Conclusion
Avoidance of large amounts of carbohydrates from higher-GI sources in the evening should be considered in preventive strategies to reduce the risk of type 2 diabetes in adulthood.
Methods
Analyses included DOrtmund Nutritional and Anthropometric Longitudinally Designed (DONALD) study participants who had provided at least two 3-day weighed dietary records (median: 7 records) during adolescence and one blood sample in young adulthood. Using multivariable linear regression analyses, estimated morning and evening GI, GL, low-GI-CHO (GI < 55) and higher-GI-CHO (GI ≥ 55) were related to insulin sensitivity (N = 252), hepatic steatosis index (HSI), fatty liver index (FLI) (both N = 253), and a pro-inflammatory-score (N = 249).
Results
Morning intakes during adolescence were not associated with any of the adult risk markers.
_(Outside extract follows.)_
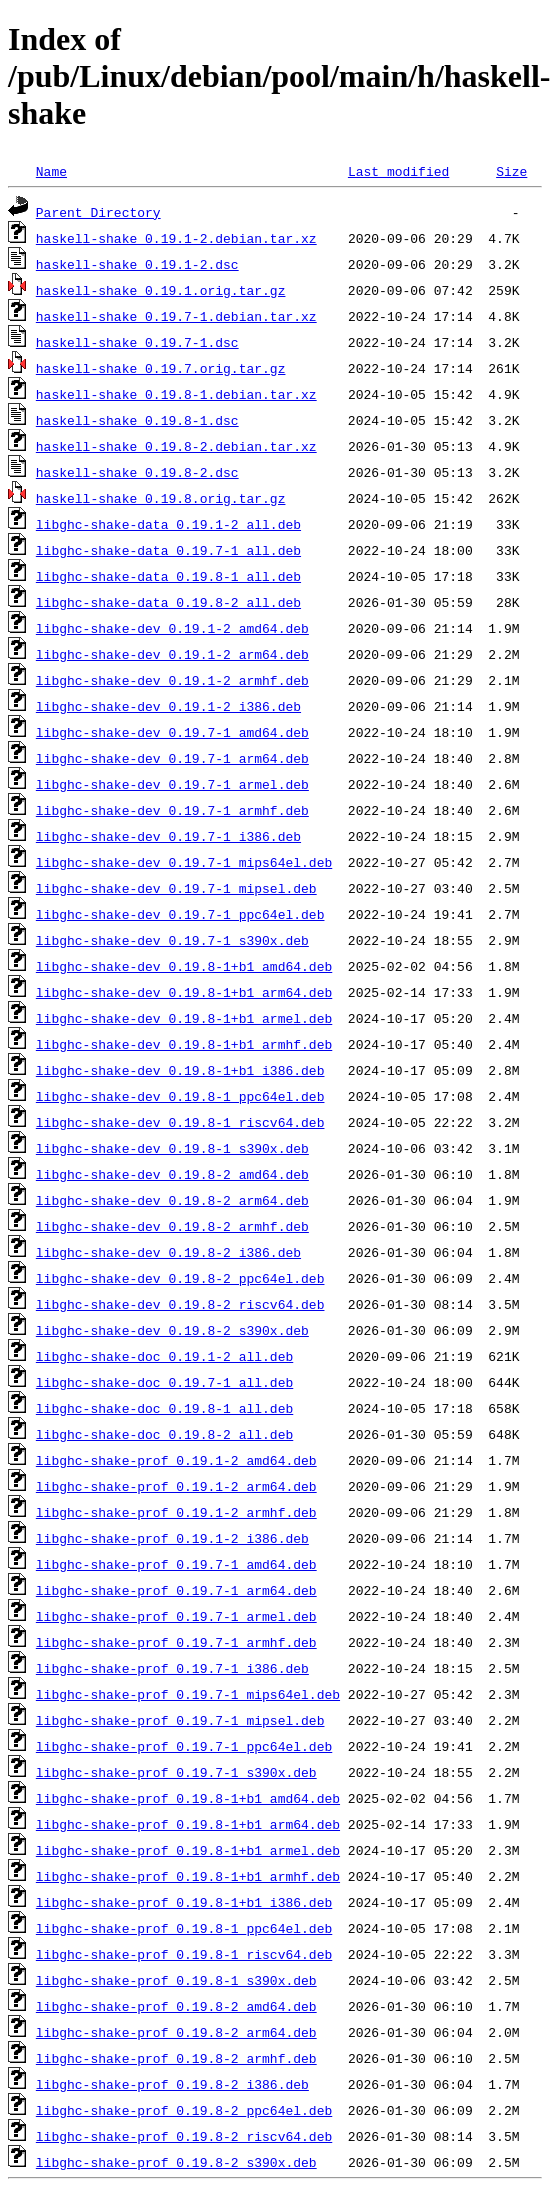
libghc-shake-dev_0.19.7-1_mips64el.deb (184, 862)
A higher evening GI during adolescence was related to an increased HSI in young adulthood (p = 0.003). A higher consumption of higher-GI-CHO in the evening was associated with lower insulin sensitivity (p = 0.046) and an increased HSI (p = 0.006), while a higher evening intake of low-GI-CHO was related to a lower HSI (p = 0.009). Evening intakes were not related to FLI or the pro-inflammatory-score (all p > 0.1).